> Given problem A
From the article on the 2000–01 Irish League Cup, write out the passage word for word, starting at "The 2000–01 Irish" and ending at "10 years earlier.".

>> Start Extract

2000–01 Irish League Cup

Tournament details
- Country: Northern Ireland
- Teams: 20

Final positions
- Champions: Glentoran (3rd win)
- Runners-up: Glenavon

Tournament statistics
- Matches played: 19
- Goals scored: 39 (2.05 per match)

= 2000–01 Irish League Cup =

The 2000–01 Irish League Cup (known as the Coca-Cola League Cup for sponsorship reasons) was the 15th edition of the Irish League Cup, Northern Ireland's secondary football knock-out cup competition. It concluded on 24 April 2001 with the final.

Linfield were the defending champions after their third consecutive and sixth overall League Cup win last season; a 4–0 victory over Coleraine in the previous final. This season they went out in the semi-finals to Glenavon, who condemned Linfield to their first defeat in the competition for four years. Glentoran were the eventual winners, defeating Glenavon 1–0 in the final to lift the cup for the third time overall, and the first time since the 1990–91 competition 10 years earlier.

>> End Extract
>> Start Excerpted data

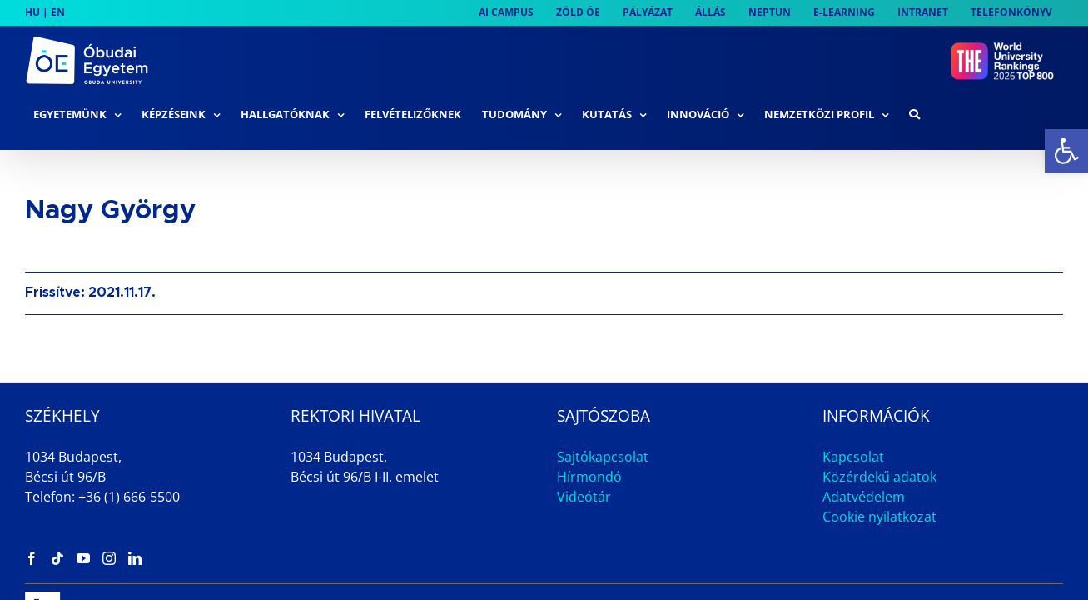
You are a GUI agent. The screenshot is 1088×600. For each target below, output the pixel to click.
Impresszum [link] (848, 556)
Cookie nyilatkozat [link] (879, 464)
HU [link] (32, 12)
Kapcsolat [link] (853, 404)
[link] (1066, 150)
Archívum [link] (1006, 556)
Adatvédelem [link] (863, 444)
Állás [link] (931, 556)
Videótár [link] (584, 444)
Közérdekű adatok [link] (879, 424)
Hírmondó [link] (589, 424)
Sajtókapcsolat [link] (602, 404)
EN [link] (58, 12)
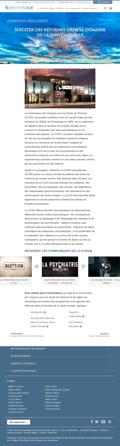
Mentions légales (30, 433)
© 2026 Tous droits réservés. (32, 430)
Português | (18, 409)
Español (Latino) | (19, 393)
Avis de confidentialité (69, 430)
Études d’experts (89, 8)
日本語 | (16, 403)
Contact (43, 433)
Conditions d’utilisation (88, 430)
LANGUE (103, 2)
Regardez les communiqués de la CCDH (57, 250)
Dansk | (51, 387)
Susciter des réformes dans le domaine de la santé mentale (42, 322)
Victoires (60, 8)
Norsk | (52, 406)
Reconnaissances (73, 8)
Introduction (36, 312)
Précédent (16, 333)
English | (15, 390)
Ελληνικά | (51, 396)
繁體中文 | (16, 387)
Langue (11, 381)
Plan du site (52, 433)
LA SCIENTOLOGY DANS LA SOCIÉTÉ (27, 21)
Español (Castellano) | (57, 390)
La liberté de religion (46, 8)
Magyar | (52, 403)
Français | (15, 396)
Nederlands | (16, 406)
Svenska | (16, 412)
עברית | (15, 399)
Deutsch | (52, 393)
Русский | (52, 409)
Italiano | (51, 399)
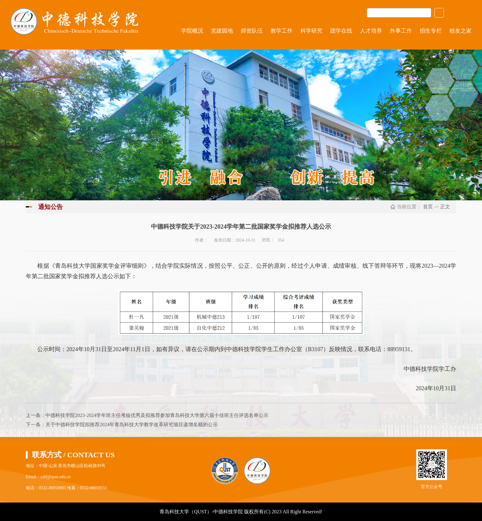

>> End Excerpted data

> Given problem B
Reproduce verbatim the lines of the records starting at the line that contains "Hírmondó [link] (589, 424)" and ending at the line that contains "Norsk | (52, 406)", with both of those lines included. Leave out any picture placeholders.

> Written reply A
The 2000–01 Irish League Cup (known as the Coca-Cola League Cup for sponsorship reasons) was the 15th edition of the Irish League Cup, Northern Ireland's secondary football knock-out cup competition. It concluded on 24 April 2001 with the final.

Linfield were the defending champions after their third consecutive and sixth overall League Cup win last season; a 4–0 victory over Coleraine in the previous final. This season they went out in the semi-finals to Glenavon, who condemned Linfield to their first defeat in the competition for four years. Glentoran were the eventual winners, defeating Glenavon 1–0 in the final to lift the cup for the third time overall, and the first time since the 1990–91 competition 10 years earlier.

> Written reply B
Hírmondó [link] (589, 424)
Sajtókapcsolat [link] (602, 404)
EN [link] (58, 12)
Mentions légales (30, 433)
© 2026 Tous droits réservés. (32, 430)
Português | (18, 409)
Español (Latino) | (19, 393)
Avis de confidentialité (69, 430)
Études d’experts (89, 8)
日本語 | (16, 403)
Contact (43, 433)
Conditions d’utilisation (88, 430)
LANGUE (103, 2)
Regardez les communiqués de la CCDH (57, 250)
Dansk | (51, 387)
Susciter des réformes dans le domaine de la santé mentale (42, 322)
Victoires (60, 8)
Norsk | (52, 406)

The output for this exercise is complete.